Dans son délire, il se crut revenu à ce moment. Sans réfléchir il tendit la main vers la délicieuse apparition, comme ce jour là. Mais cette fois, elle ne s'évanouit pas. Des doigts fins se nouèrent aux siens et il l'attira vers lui. La jeune femme s'assit au bord du lit et il enfouit la tête dans son giron accueillant. L'instant d'après il sanglotait comme un enfant. L'ange qui était venu le visiter le laissa s'épancher en caressant doucement ses cheveux emmêlés. Elle prononçait des paroles apaisantes qui finirent par atteindre sa conscience.

« Tu dois faire un effort pour manger, Terry. Sinon tu n’auras pas la force de t‘en sortir. Je sais que tu peux le faire... »

L’acteur se redressa si brusquement que Candy en perdit l’équilibre. Sa tête heurta le montant du lit et la laissa groggy. Appuyé sur ses bras au-dessus d’elle Terry n’était plus en état de raisonner logiquement.

« Pourquoi m’as-tu fait çà, Candy ? Laisse-moi partir d’ici !

- Je ne peux pas, Terry, balbutia-t-elle en se massant le crâne. Pas encore...

- Je peux être pire encore que tu ne l’imagines. Libère-moi, sinon... »

Il s’inclinait vers elle, de plus en plus proche. Son souffle chaud effleurait les joues de la jeune fille, bientôt remplacé par ses lèvres humides.
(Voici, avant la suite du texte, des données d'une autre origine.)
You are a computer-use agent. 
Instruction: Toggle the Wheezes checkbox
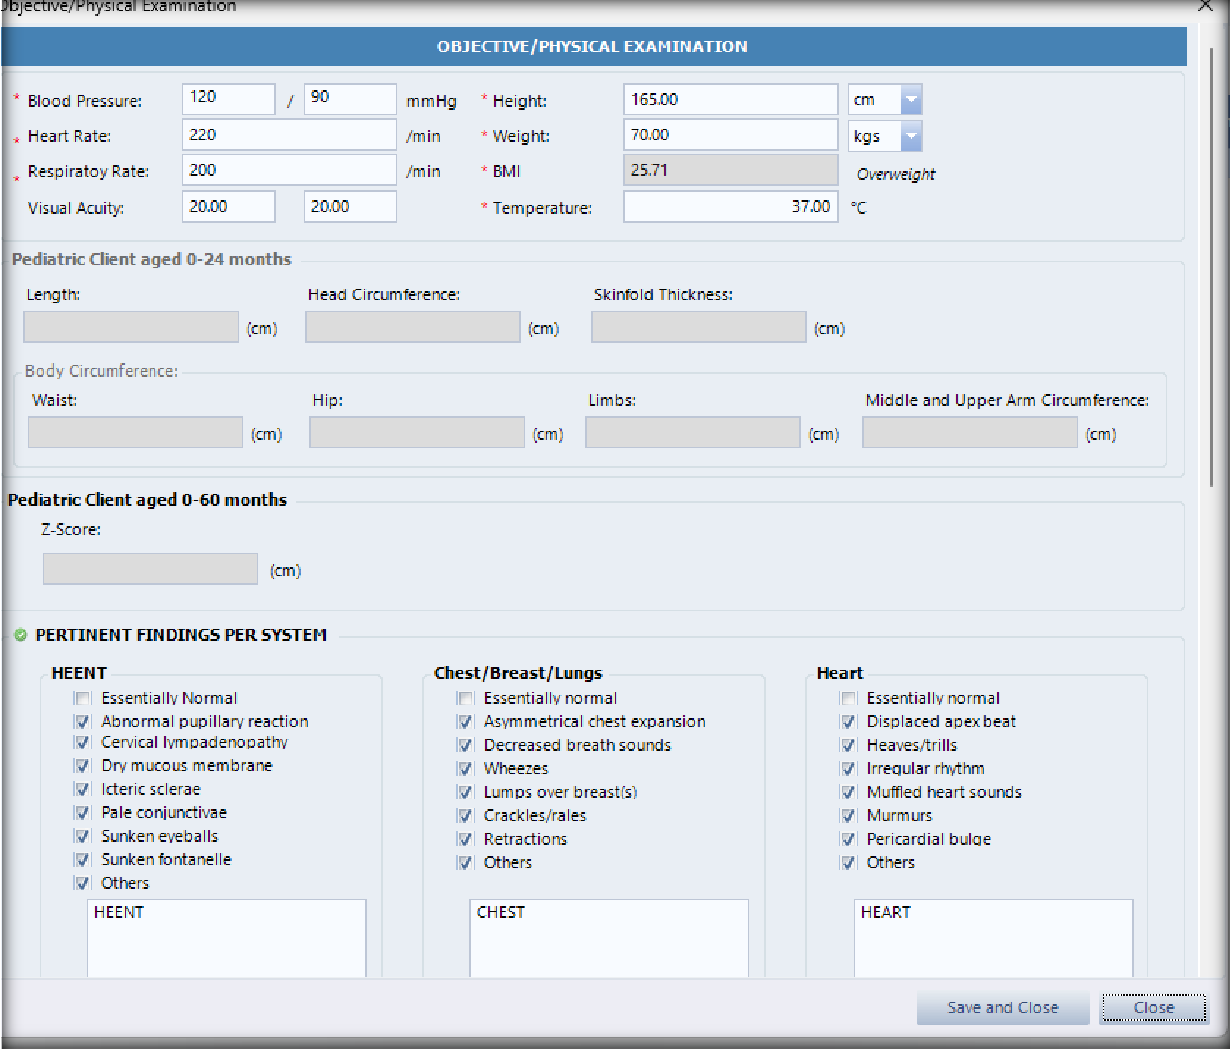pos(465,769)
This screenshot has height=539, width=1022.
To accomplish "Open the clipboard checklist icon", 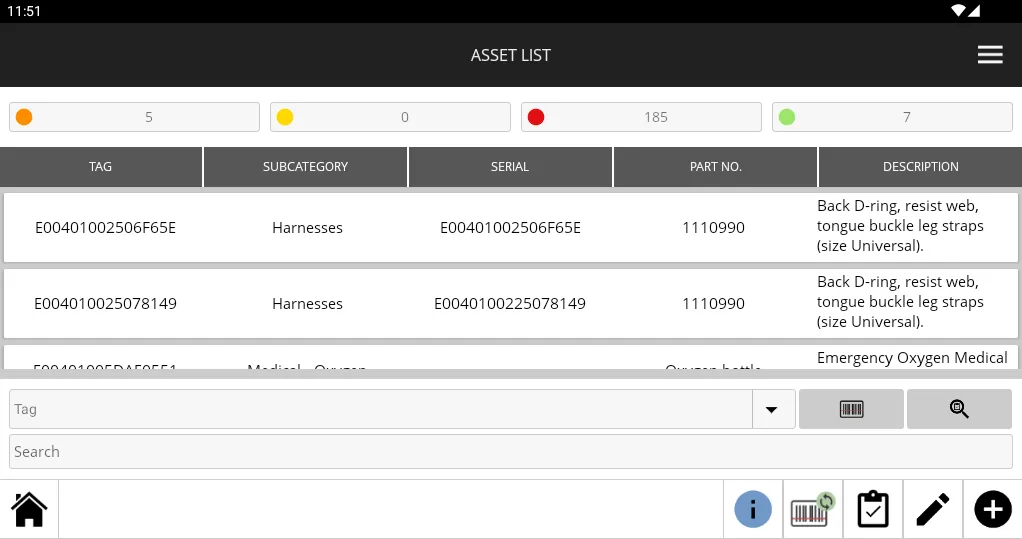I will click(872, 510).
Candy posa les mains sur son torse et essaya de le repousser mais il était trop fort pour elle, même dans son état. Au contraire, cette faible résistance ne réussit qu’à électriser encore plus le jeune homme. Il se pencha vers la bouche rose dont il avait rêvé si souvent. Elle était à sa merci... Il pouvait faire d’elle tout ce qu’il voulait...

Soudain une poigne puissante l’attrapa par les épaules et le projeta hors du lit. Hébété, Terry resta sur le sol à observer le regard brillant de rage que Georges posait sur lui. Puis l’homme se pencha vers Candy et la souleva dans ses bras sans un mot. Le jeune acteur le vit passer la porte, traverser le couloir et entrer dans une chambre juste en face de la sienne. Il se releva péniblement en réalisant ce que cela signifiait. Déjà Georges revenait, les poings serrés. Sans hésiter il envoya une terrible droite dans la mâchoire de Terry qui atterrit à nouveau sur le tapis.

« Essayez encore un fois de vous en prendre à Melle Candy, et je ne réponds plus de mes actes ! Dit Georges d’une voix sifflante, le visage crispé.

- Sa chambre est juste en face ! Marmonna Terry sans quitter des yeux la porte close de l’autre côté du couloir.

- Bien sûr ! Ce qui veut dire qu’elle n’a rien perdu de vos crises de délire ses dernières nuits. Après ce qu’elle a traversé en Europe, elle devrait être à Lakewood, entourée des siens, à récupérer. Au lieu de çà, elle a tenu à s’occuper de vous... Vous ne lui arrivez pas à la cheville, tout fils de duc que vous soyez ! Vous ne valez même pas la peine que je me salisse les mains en vous donnant la correction que vous méritez ! »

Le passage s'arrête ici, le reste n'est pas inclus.